Friday, April 20, 2018

The Yawn Effect


When I was sixteen, my parents went to dinner at the Red Robin where I worked as a hostess. It was a Friday night and we were slammed, which meant that even with the preferential treatment I was not above administering, they waited in the lobby for over twenty minutes to be seated.

As they did, they said, they noticed something strange. The couple in front of them both yawned, as did members of the family next to them, and several people that walked in after.  Yawns are contagious of course, but this was more like an epidemic.
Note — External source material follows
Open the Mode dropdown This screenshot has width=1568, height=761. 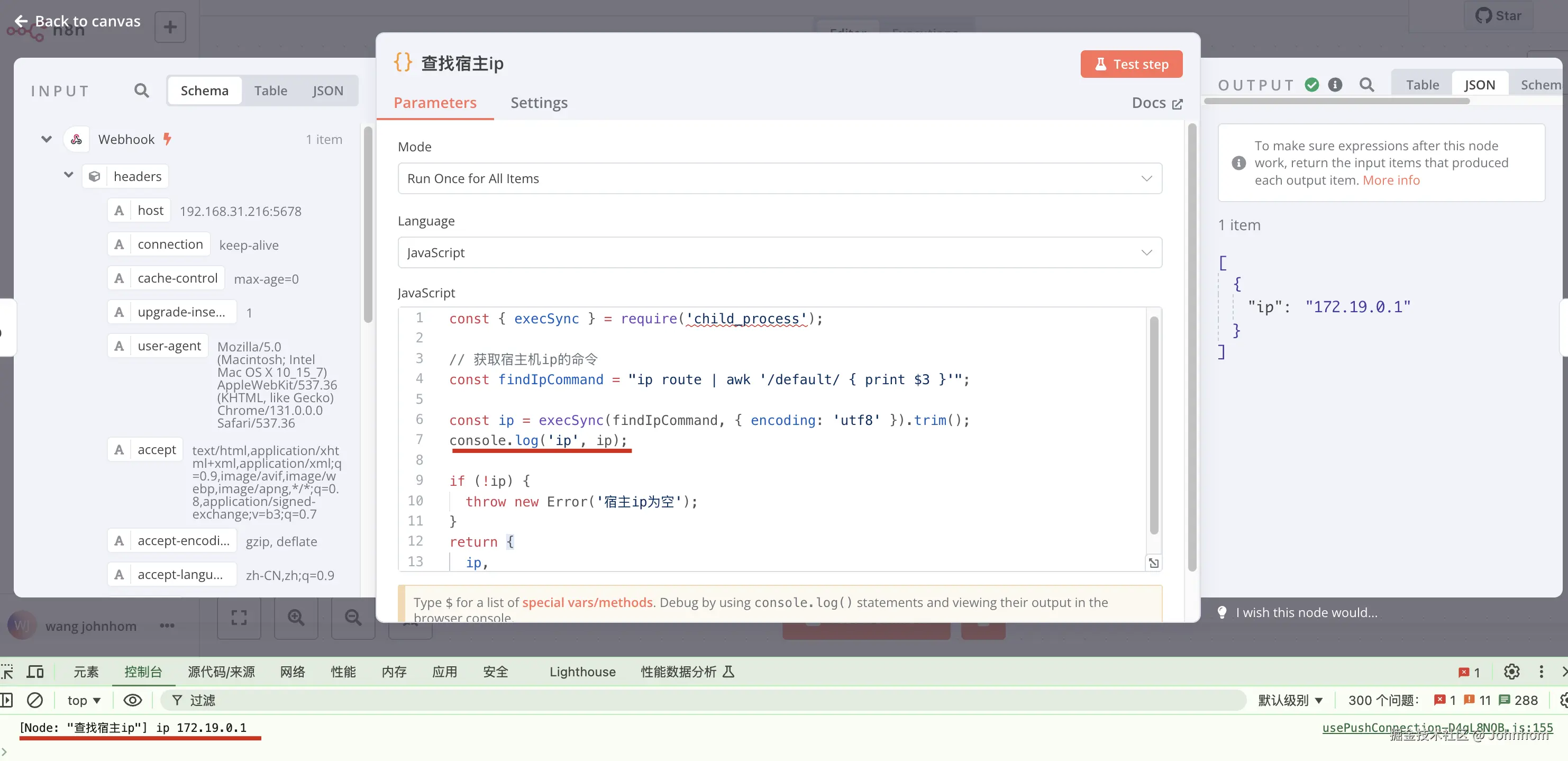779,178
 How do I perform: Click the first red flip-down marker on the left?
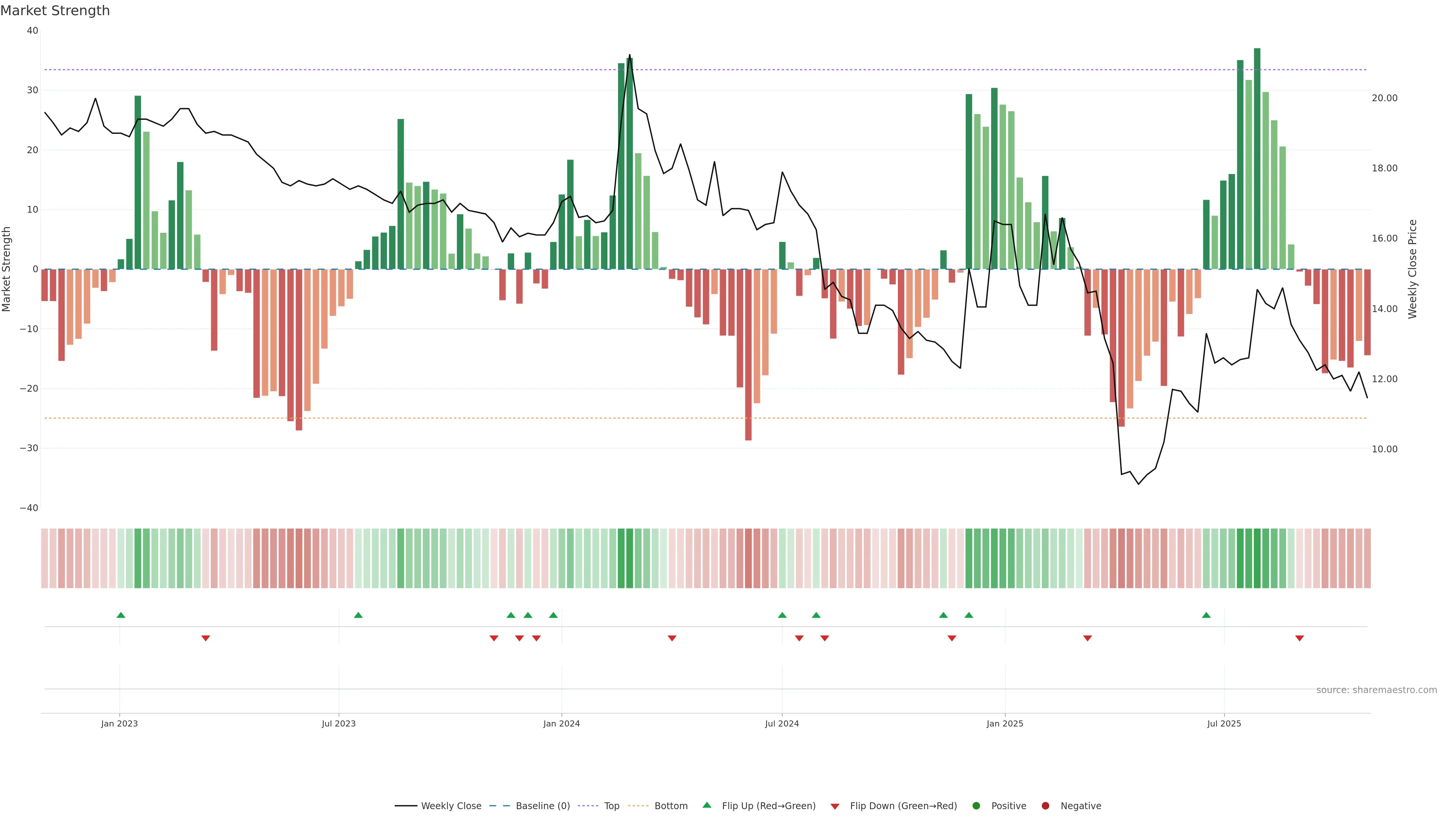click(206, 638)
Just as they were beginning to suspect carbon monoxide poisoning, I called their table. As they stood to follow me they turned, looked past the partition adjacent to which they had been seated, and saw this




It was was an enormous print, framed and hanging just within eyesight of everyone that had been facing them as they waited.  They were so amused, that my mom tracked the picture down and bought a copy for me to hang in my room at home.

She gave it to me with a lesson. This, she told me, is to remind you that you're affected by the people around you, whether you realize it or not.

As I mentioned, I was sixteen at the time, an age when friends can make you or break you. And this wasn't just wise parenting. It was a scientific fact.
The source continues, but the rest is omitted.